2.1.1.19. Composing law

It is possible to imagine a new law, hereafter called composed law, by combining different pre-existing laws in order to model a wanted behaviour. This law would be defined with \(N\) pre-existing laws whose densities are noted \(\lbrace f_j\rbrace_{1\leq j \leq N }\), along with their relative weights \(\lbrace \omega_j\rbrace_{1\leq j \leq N } \in (\mathbb{R}^{+})^{N}\) and the resulting density is then written as

\[f(x) = \sum_{j=1}^{N} \omega_j f_j(x)\]

The mean value of this newly generated law can be expressed, assuming that all pre-existing laws have a finite and defined expectation denoted \(\lbrace \mu_j\rbrace_{1\leq j\leq N }\), as \(\mu = \sum_{j=1}^{N}\frac{\omega_j \mu_j}{S}\)
where the sum of all weights is \(S = \sum_{j=1}^{N} \omega_j\). As for the mean value, the variance of this newly generated law can be expressed, assuming that all pre-existing laws have a finite and defined expectation and variance, as done below in a very generic way.

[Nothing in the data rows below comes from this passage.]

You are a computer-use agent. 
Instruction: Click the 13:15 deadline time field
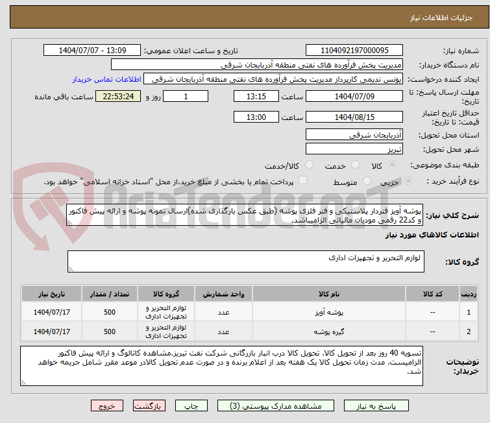point(256,96)
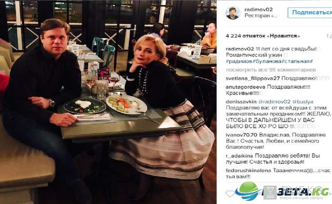Open hashtag #радимов
The height and width of the screenshot is (204, 332).
(x=239, y=61)
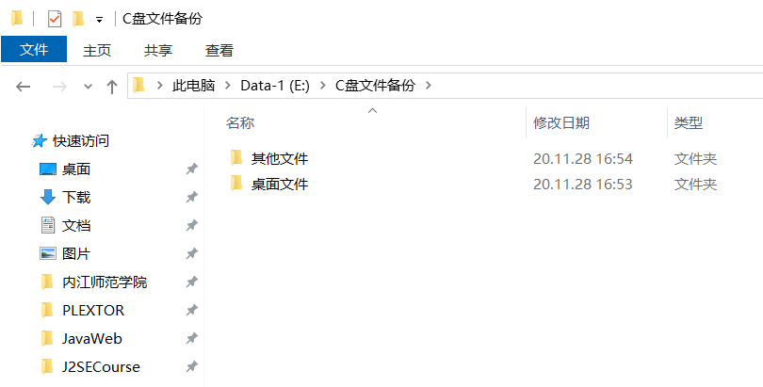
Task: Click the Forward arrow navigation button
Action: tap(59, 87)
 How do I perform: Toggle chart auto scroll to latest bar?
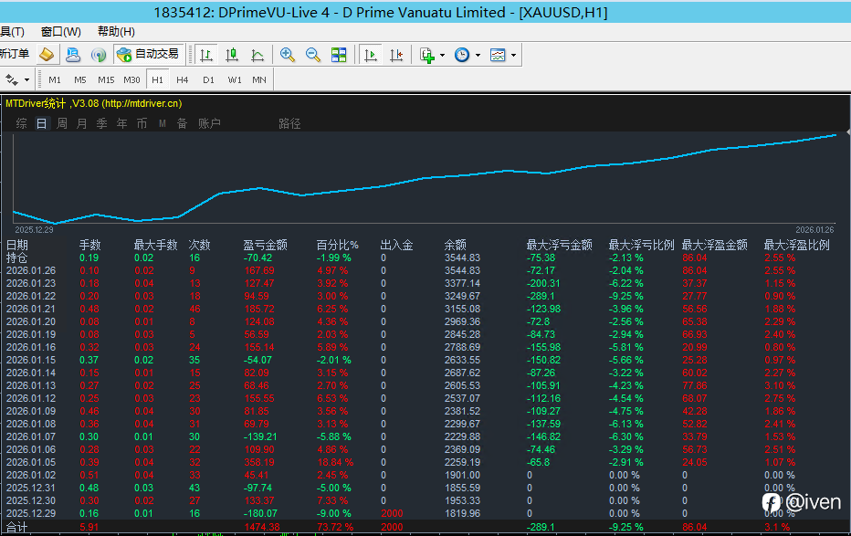point(371,55)
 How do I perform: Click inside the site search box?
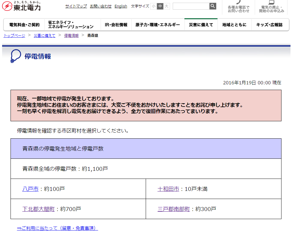[191, 6]
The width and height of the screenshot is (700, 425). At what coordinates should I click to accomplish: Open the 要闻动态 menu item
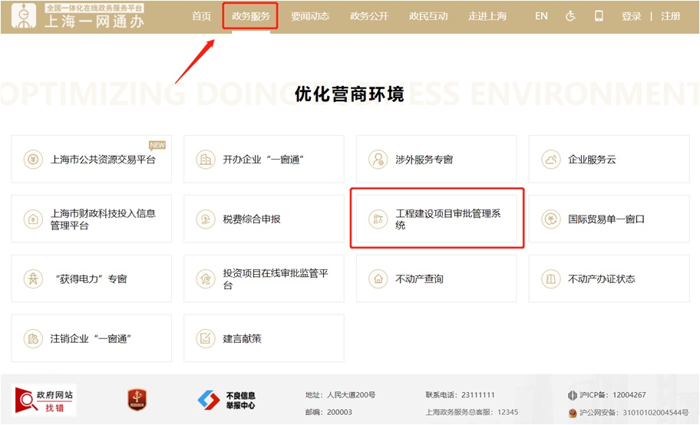[x=310, y=16]
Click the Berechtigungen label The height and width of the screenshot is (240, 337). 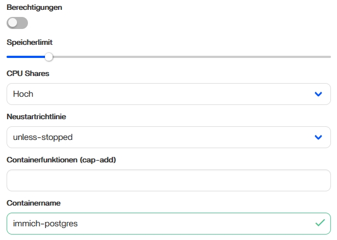(35, 7)
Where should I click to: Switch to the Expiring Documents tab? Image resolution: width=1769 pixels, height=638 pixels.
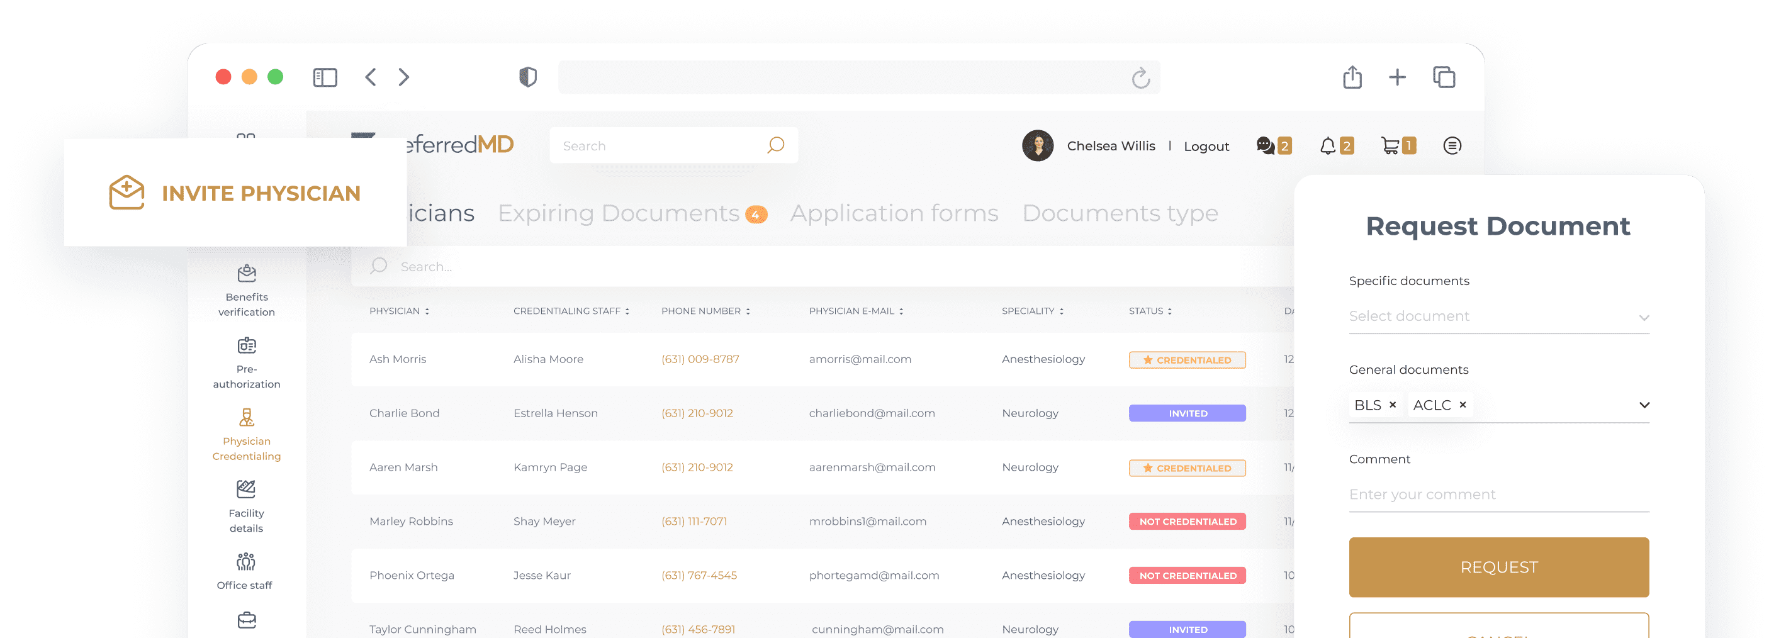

\[\begin{split}\begin{split} {\rm Var}_f & = \mathbb{E}_f(x^2) - (\mathbb{E}_f(x))^2 \nonumber \\ & = \int x^2 f(x) dx - \bigg(\int xf(x)dx\bigg)^2, \;\, {\rm with} \;\, f(x) = \sum_{j=1}^{N} \omega_j f_j(x) \;\, \rm{where} \;\, \lbrace \omega_j\rbrace_{1\leq j \leq N} \in (\mathbb{R}^{+})^N \nonumber \\ & = \int \sum^{N}_{j=1} x^2 \frac{\omega_jf_j(x)}{S} dx - \bigg(\int \sum^{N}_{j=1} x \frac{\omega_jf_j(x)}{S} dx\bigg)^2, \;\, \rm{where} \;\, S = \sum_{j=1}^N \omega_j \nonumber \\ & = \frac{1}{S} \sum^{N}_{j=1} \omega_j \underbrace{\int x^2 f_j(x) dx}_{{\rm Var}_{f_j}(x) + (\mathbb{E}_{f_j}(x))^2 } - \frac{1}{S^2}\bigg(\sum^{N}_{j=1} \omega_j\underbrace{\int x f_j(x) dx}_{\mathbb{E}_{f_j}(x)}\bigg)^2\nonumber \\ & = \frac{1}{S} \sum^{N}_{j=1} \omega_j (\sigma^2_j + \mu_j^2) - \frac{1}{S^2} \bigg(\sum^{N}_{j=1} \delta_j\bigg)^2,\;\, {\rm where} \;\, \delta_j = \omega_j \mu_j \;\, \forall j \in [1,N] \nonumber \\ & = \frac{1}{S} \sum^{N}_{j=1} \omega_j\sigma^2_j + \sum^{N}_{j=1} \frac{\delta_j^2}{S \omega_j} - \frac{1}{S^2} \bigg[ \sum^{N}_{j=1} \delta^2_j + 2\sum_{1\leq i < j \leq N} \delta_i\delta_j \bigg]\nonumber \\ & = \frac{1}{S} \sum^{N}_{j=1} \omega_j\sigma^2_j + \sum^{N}_{j=1} \frac{S-\omega_j}{S^2 \omega_j} \delta_j^2 - \frac{2}{S^2} \sum_{1\leq i < j \leq N} \delta_i\delta_j. \end{split}\end{split}\]

In the case of unweighted composition, this can be written as \(\displaystyle{\rm Var}_f = \frac{1}{N}\sum^{N}_{j=1} \sigma^2_j + \frac{N-1}{N^2} \sum^{N}_{j=1} \mu_j^2 - \frac{2}{N^2} \sum_{1\leq i < j \leq N} \mu_i\mu_j\) .

Figure 2.20 shows the PDF, CDF and inverse CDF generated for different sets of parameters.

Figure 2.20 Example of PDF, CDF and inverse CDF for a composed distribution made out of three normal distributions with respective weights.